Por Carlos Sodré Lanna
Nascido de um prodígio e baluarte na luta contra as invasões holandesas, o convento abriga uma imagem milagrosa de Nossa Senhora da Penha
Célebre é o
Santuário de Nossa Senhora da Penha, no Estado do Espírito Santo,
situado soberbamente no alto de uma montanha de 154 metros de altura,
como um farol que ilumina com as luzes do cristianismo a entrada da
magnífica enseada da capital, Vitória.
Contíguo ao Santuário ergue-se o convento, desde 1650, arrojadamente
construído nas escarpas da rocha, dando de longe a impressão de
inexpugnável fortaleza.
Desde o século XVI, vários cronistas têm escrito sobre esse
monumento, contando sua história de milagres e de defesa contra os
inimigos de nossa pátria, com episódios desconhecidos da imensa maioria
do público.
Pré-história do Santuário da Penha
No ano de 1558 chegou à então Capitania do Espírito Santo, pelo Porto de Vila Velha, o Irmão franciscano Frei Pedro Palácios [pintura ao lado],
futuro fundador do Santuário da Penha.

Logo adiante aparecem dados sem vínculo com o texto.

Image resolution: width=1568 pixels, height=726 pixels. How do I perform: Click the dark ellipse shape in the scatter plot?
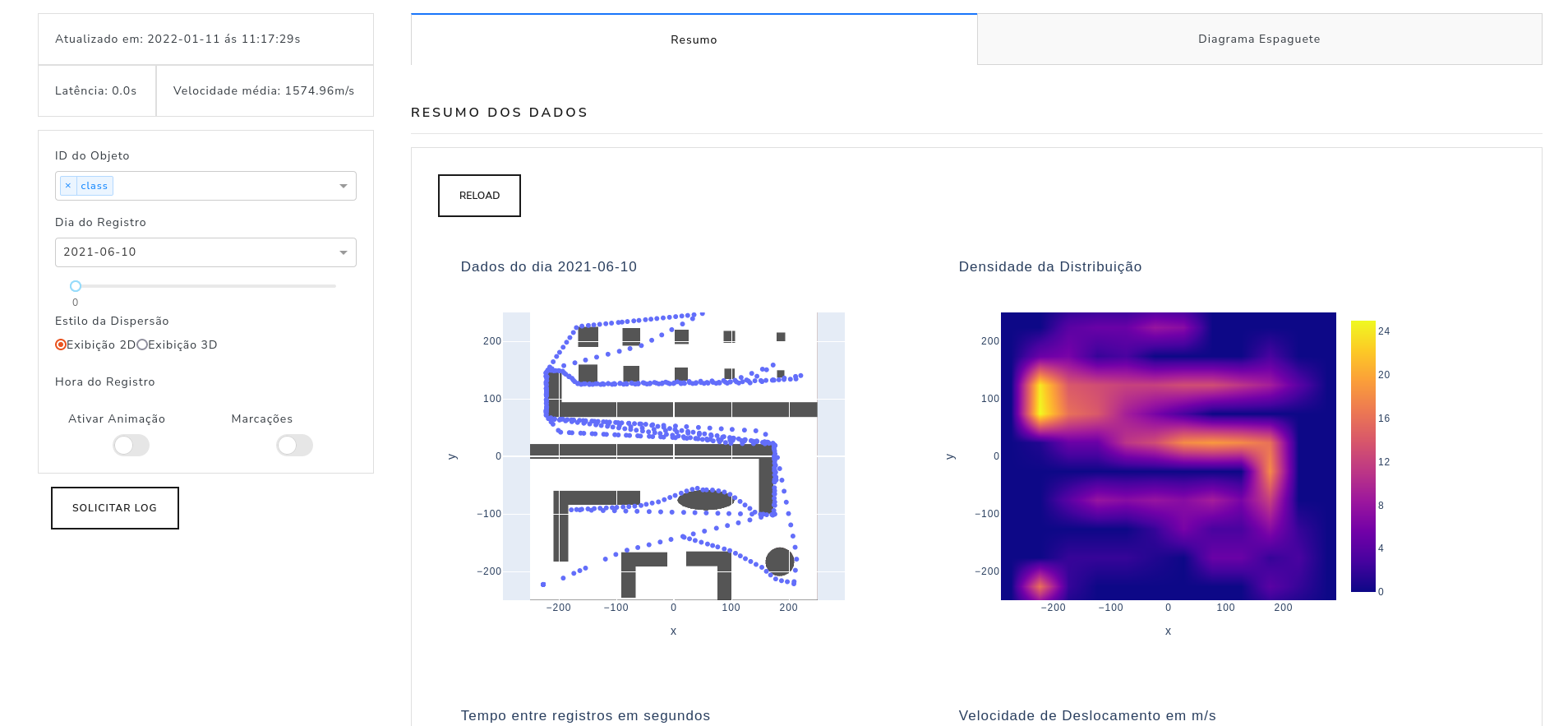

Nascido na Espanha, desejava
ajudar os jesuítas — instalados em Vitória desde 1551 — na catequese dos
índios.
Frei Palácios era devoto da Virgem Santíssima, sob a invocação de
Nossa Senhora dos Prazeres. Trouxera de Portugal um quadro pintado a
óleo, que a representava, colocando-o numa capelinha no alto da
montanha. Daí se originou a denominação de Penha (penhasco).
Ao encontrar duas palmeiras no cume do rochedo, Frei Pedro disse aos
que o conheciam, com muita alegria, que já achara o que procurava.
Segundo as crônicas da época sobre Frei Palácios, “é de
tradição que lhe servia de carta de marear uma imagem de Nossa Senhora,
que trazia em um painel, a qual destinava para teatro de suas virtudes
um monte, o qual conheceria pelo sinal de duas palmeiras que veria no
cume de tal monte”.
Não se sabe exatamente quando Frei Palácios deu início à construção
da ermida no alto da montanha. A legenda atribui a resolução de
edificá-la ao fato seguinte: “Certo dia desapareceu o painel
da Virgem na capela usada pelo frei, na base do morro. Após longa
procura encontrou-o no alto da penha, entre as duas palmeiras.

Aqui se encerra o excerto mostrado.